В 1978 году американцы смогли подержать в руках первую книгу Сергея Довлатова, напечатанную в США. Она называлась «Невидимая книга». За ней последовали тиражи изданий «Соло на ундервуде», «Зона», «Заповедник», «Наши». Каждое новое произведение, напечатанное на бумаге, было знаком для Сергея: значит, он не ошибся, приняв решение уехать.
Рассказами Довлатова заинтересовались, причем не только русские эмигранты, но и коренные жители. Он писал про родной Союз, при воспоминании о котором сквозили и обида, и боль, и ностальгия. Все эти истории или происходили с ним, или теоретически могли бы произойти. Рассказывал все без утайки - так, как есть. Эмигранты как свежие пирожки расхватывали его прозу, желая почувствовать неповторимый «вкус» родины, которую они когда-то покинули.
Настоящим успехом в 1980-е годы стало приглашение печататься в легендарном американском журнале The New Yorker. До Довлатова такой чести удостаивался лишь Владимир Набоков. Многие знаменитые американцы (например, писатель Курт Воннегут) подобной возможности были лишены. За один из рассказов издание заплатило Довлатову хорошие деньги - 4000 долларов.
А что же на Родине? Там Довлатова вспоминали разве что друзья. Читатели знали его плохо - в основном по самиздату. Книги, печатавшиеся в Америке, до них не доходили. Сергей понимал, что ему стоило бы начать писать по-английски, чтобы расширить свою аудиторию и найти отклик у американских читателей. Но желания не было...Язык он знал, однако говорил на нем неохотно, а уж излагать мысли по-английски тем более не хотел: «На чужом языке мы теряем восемьдесят процентов своей личности. Мы утрачиваем способность шутить, иронизировать...»

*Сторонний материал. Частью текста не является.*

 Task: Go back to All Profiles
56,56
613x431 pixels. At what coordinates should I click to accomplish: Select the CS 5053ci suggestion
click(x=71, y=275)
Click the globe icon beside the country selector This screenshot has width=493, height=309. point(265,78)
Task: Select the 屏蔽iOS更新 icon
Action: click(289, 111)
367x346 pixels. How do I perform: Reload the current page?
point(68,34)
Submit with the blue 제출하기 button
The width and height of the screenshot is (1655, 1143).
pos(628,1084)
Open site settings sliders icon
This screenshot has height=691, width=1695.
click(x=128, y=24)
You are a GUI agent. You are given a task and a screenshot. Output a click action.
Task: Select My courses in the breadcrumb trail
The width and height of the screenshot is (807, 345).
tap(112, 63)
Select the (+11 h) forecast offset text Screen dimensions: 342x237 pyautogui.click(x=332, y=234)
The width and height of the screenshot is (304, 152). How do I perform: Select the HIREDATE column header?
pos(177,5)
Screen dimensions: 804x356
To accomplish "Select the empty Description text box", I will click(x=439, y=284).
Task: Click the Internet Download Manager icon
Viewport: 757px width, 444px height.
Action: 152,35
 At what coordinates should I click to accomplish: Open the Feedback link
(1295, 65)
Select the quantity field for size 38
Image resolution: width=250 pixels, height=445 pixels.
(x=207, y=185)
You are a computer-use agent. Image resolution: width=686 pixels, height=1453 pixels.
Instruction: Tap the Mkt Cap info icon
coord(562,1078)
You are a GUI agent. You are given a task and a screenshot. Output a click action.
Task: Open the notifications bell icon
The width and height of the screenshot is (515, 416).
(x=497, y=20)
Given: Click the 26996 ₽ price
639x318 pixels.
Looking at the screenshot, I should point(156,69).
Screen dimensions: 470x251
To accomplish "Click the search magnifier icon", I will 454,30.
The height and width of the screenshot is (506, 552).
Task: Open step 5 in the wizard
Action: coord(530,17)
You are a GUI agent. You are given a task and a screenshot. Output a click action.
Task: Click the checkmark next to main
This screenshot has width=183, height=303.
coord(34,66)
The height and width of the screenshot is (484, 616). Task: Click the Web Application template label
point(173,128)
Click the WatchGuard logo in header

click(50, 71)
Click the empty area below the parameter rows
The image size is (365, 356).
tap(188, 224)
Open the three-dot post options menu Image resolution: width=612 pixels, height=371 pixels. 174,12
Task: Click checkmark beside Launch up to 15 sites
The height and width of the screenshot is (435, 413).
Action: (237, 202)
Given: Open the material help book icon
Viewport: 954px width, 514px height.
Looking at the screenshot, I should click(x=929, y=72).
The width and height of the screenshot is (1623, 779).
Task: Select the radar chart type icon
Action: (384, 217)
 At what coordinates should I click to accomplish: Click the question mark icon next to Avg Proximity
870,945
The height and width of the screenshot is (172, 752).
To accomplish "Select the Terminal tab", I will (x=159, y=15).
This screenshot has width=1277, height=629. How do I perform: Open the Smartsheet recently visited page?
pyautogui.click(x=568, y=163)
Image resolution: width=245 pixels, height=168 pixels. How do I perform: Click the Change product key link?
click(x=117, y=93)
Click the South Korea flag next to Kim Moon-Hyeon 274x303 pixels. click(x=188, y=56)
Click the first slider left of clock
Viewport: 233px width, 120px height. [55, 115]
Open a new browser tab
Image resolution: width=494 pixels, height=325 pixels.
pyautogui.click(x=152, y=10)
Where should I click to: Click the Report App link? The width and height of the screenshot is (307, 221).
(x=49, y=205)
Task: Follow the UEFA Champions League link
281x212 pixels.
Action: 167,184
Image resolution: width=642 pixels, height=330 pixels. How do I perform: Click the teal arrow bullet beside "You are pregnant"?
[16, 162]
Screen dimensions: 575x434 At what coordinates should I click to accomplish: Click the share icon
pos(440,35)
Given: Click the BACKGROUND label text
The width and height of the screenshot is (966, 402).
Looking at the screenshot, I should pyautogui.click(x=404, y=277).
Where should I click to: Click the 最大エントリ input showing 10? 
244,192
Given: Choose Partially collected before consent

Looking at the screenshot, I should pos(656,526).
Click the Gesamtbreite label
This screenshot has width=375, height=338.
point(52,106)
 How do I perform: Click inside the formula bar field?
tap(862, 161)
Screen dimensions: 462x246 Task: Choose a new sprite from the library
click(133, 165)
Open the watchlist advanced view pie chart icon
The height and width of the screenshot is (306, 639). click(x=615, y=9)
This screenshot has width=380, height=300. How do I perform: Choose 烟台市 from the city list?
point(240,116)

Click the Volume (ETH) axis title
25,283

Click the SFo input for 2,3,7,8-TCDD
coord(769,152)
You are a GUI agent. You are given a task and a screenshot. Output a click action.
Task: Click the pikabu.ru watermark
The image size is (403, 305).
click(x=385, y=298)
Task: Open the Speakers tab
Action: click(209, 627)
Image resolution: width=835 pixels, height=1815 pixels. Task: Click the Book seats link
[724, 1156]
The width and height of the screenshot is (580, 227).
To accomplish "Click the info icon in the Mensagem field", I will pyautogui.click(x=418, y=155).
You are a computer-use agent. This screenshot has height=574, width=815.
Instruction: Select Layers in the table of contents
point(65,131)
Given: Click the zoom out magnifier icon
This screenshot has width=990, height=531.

12 лет жизни в Америке подарили литературе 12 книг Сергея Довлатова. Многие из них он переписал из своих ранних заметок и набросков. А те, что были созданы в СССР, запретил публиковать в каком-либо виде. Таково было его желание, которое задокументировали в завещании писателя.
За эти годы он не стал американцем, да и не стремился к этому. Довлатов так и остался русским, который волею судеб не живет в собственной стране. Как оторванный лист, занесенный в чужие края. Когда его спрашивали о национальности, он гордо отвечал: «По профессии я русский!»
В Америке Довлатов до последних дней работал. Занимался писательством, хотя сам писателем себя не считал - скорее, рассказчиком. Но помимо создания новых книг ему также приходилось трудиться в сфере журналистики - надо было как-то обеспечивать семью, а гонораров за произведения не всегда хватало. Возможно, он ожидал от Америки больше - денег, славы, почитания, в конце концов. Но ни того, ни другого, ни третьего ему не досталось. В этом Довлатов сам себе не раз с горечью признавался. А потом добавлял: «Если бы меня печатали в России, я бы не уехал».
Умер писатель в машине скорой помощи. Врачи старались доставить пациента с подозрением на сердечный приступ в больницу как можно скорее, но не успели. Ему было всего 48 лет. Многие потом спорили: прожил бы он дольше, если бы остался на родине? Риторический вопрос. У писателя был выбор, и он его сделал.